#### [Cosa fare]
- A) Indica se ciascuna affermazione concorda con il brano sulla parola Chillout: (i) gli occhi descritti sono blu; (ii) il brano dice che la parola è soltanto leggera; (iii) il diavolo si rifiuta di scendere a patti con l’amore. Per ognuna rispondi sì o no e cita tra virgolette le parole del brano che lo dimostrano.
- B) Scrivi il seguito del brano sulla parola Chillout, partendo subito dopo l'ultima frase.

#### [Brano dell'esercizio]
È una parola che racchiude tutti i voli pindarici che un sogno non sarà mai in grado di affrontare, e per cui è destinato a perire tra atroci meraviglie. È una parola che costringerebbe il diavolo a scendere a patti con l’amore stesso, sorridendo mentre gli occhi gli si riempirebbero di lacrime e di rimpianti perduti. Chillout. È un suono tra i suoni, è una parola tra le parole, è un senso tra i sensi. Leggera. Pesante. Pensante. Chillout.
Due occhi profondi. Blu. Incuriositi ed impauriti. Innocenti e provocanti. Sinceri. Chillout. Due occhi che rappresentano tutte le lacrime che ho versato e quelle che ancora mi tengo dentro, due occhi che parlano di verità nascoste e di segreti evidenti, di rancori dimenticati e amori scomparsi. Di volontà disperse. Di parole mai pronunciate. Di pensieri espressi in codice per non sconvolgere i neuroni stessi.

#### [Contenuto dell'elenco]
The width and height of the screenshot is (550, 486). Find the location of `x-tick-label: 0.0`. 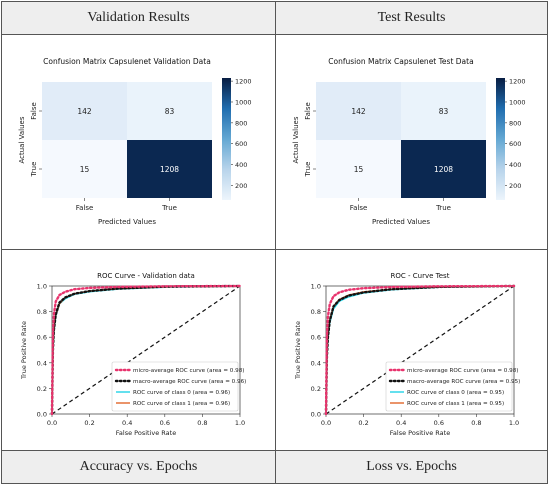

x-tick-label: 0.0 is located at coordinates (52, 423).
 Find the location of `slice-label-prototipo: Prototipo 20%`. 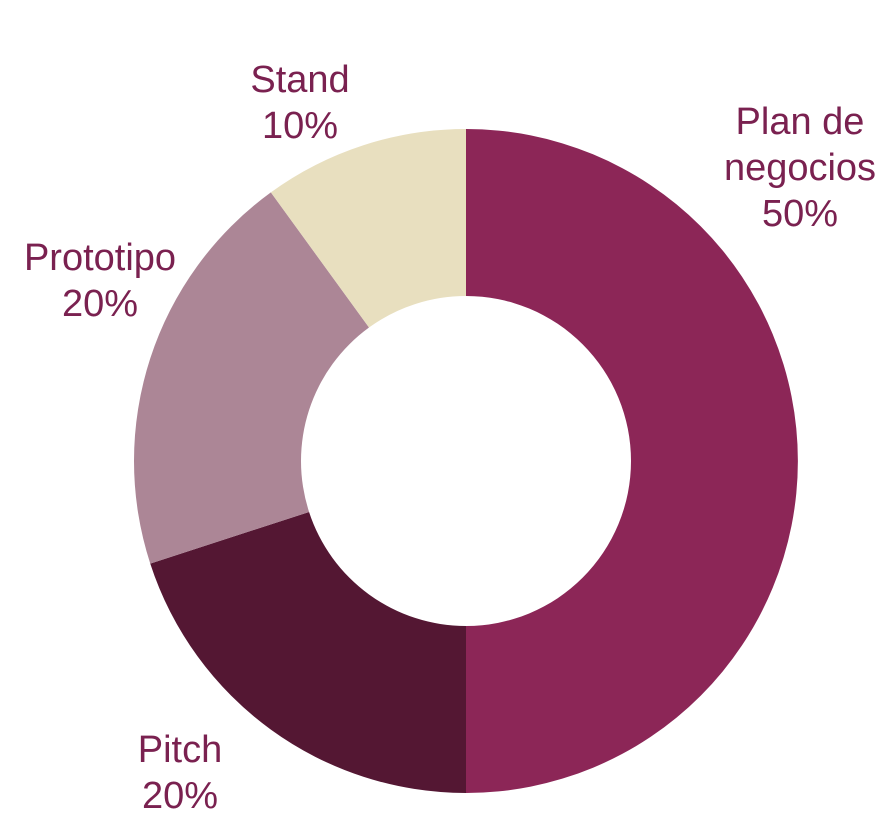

#### [Risultati attesi]
- A)
(i) Sì: «Due occhi profondi. Blu.»
(ii) No: «Leggera. Pesante. Pensante.»
(iii) No: «È una parola che costringerebbe il diavolo a scendere a patti con l’amore stesso»

- B)
È questo il significato primitivo, il valore primevo, il colore di tutti i colori che circondano questa parola gialla come gli occhi di un camaleonte in pausa pranzo. Servitevi pure di tutte le apparenze che lascio dietro di me, perché non sarà con le mie briciole che sfamerete la vostra fame di conoscenza di me. Non sarà con le quattro parole che lascio sulla strada, che conoscerete tutto quello che credo debba essere la vita futura e quella anteriore, così come quella interiore.
Chi ci sorride quando non ci conosce lo fa per cortesia? Non per dispiacere, certo, o per non dispiacere. L’ordine è importante, così come lo sono le sensazioni e la certezza che niente sarà mai più come prima dopo una serata passata a riflettere e ridere su me stesso, capendo finalmente tutta la paura che trasmetto al mio cuore quando scopro che mi viene negata una certezza su cui avevo messo tutto il mio spirito, tutto il mio impegno, tutto il mio volere. Sono il capitano di questa nave che si chiama Niente, ed il cui colore non è altro che il significato più profondo di un attimo di serenità nel bieco mare dei gironi infernali. Quasi fossero unici. Quasi fossero magici. Quasi fossero chillout.
Chillout.
Chillout.
Niente altro più.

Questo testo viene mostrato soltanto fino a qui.